_AIM OF THE TASK_
From the line containing "The image size is (1400, 868)." to the end of the data, retype every line exactly and nothing else. Drop the pictures.
##############################
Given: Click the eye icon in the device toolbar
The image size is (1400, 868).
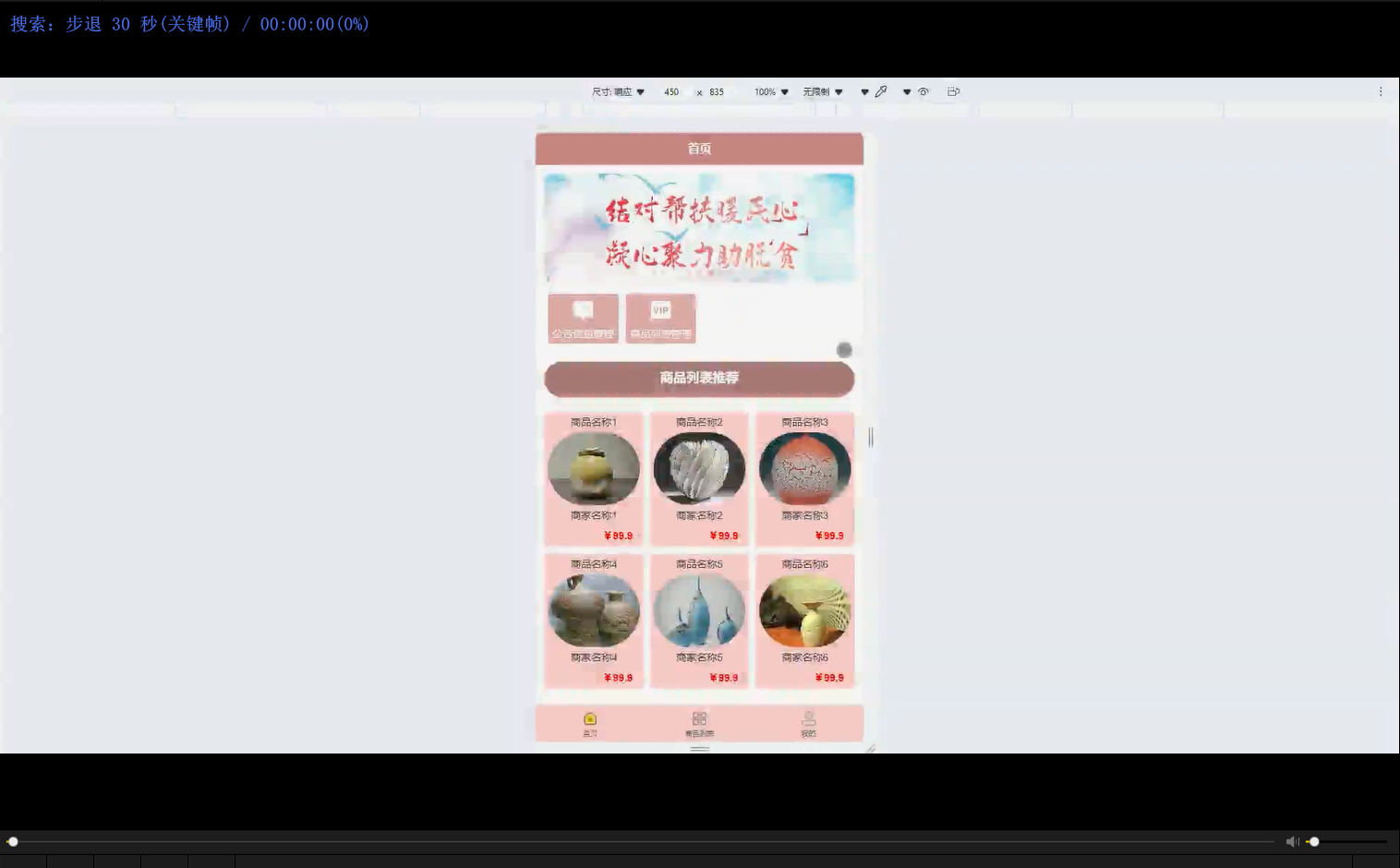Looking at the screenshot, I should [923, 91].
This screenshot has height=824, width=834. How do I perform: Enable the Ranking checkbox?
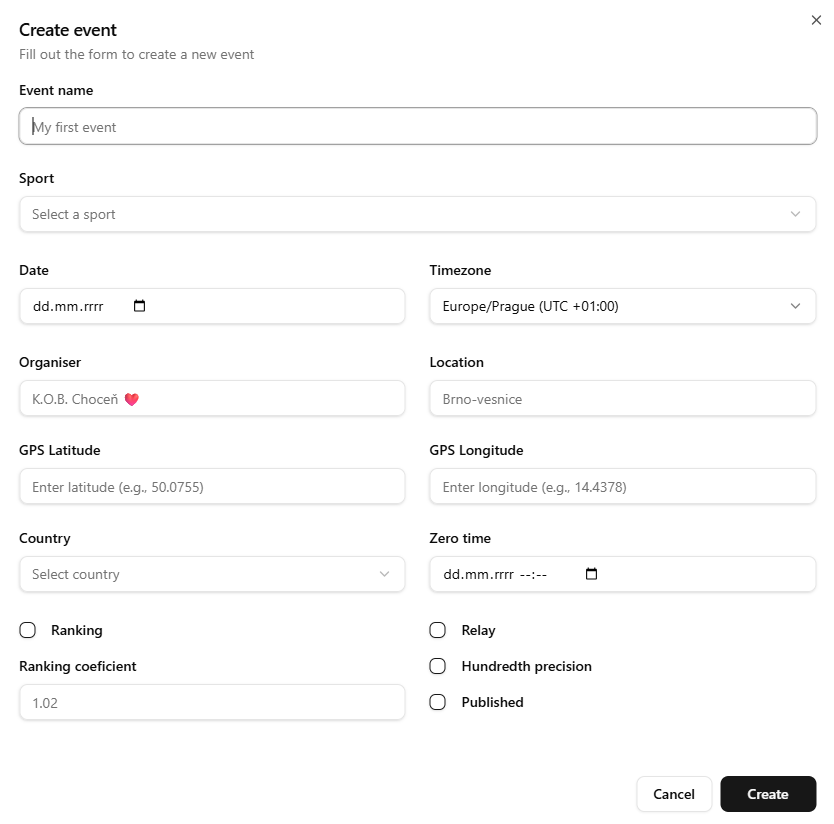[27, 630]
##############################
_ANSWER TO THIS PROBLEM_
The image size is (1400, 868).
Looking at the screenshot, I should [923, 91].
This screenshot has height=824, width=834. How do I perform: Enable the Ranking checkbox?
[27, 630]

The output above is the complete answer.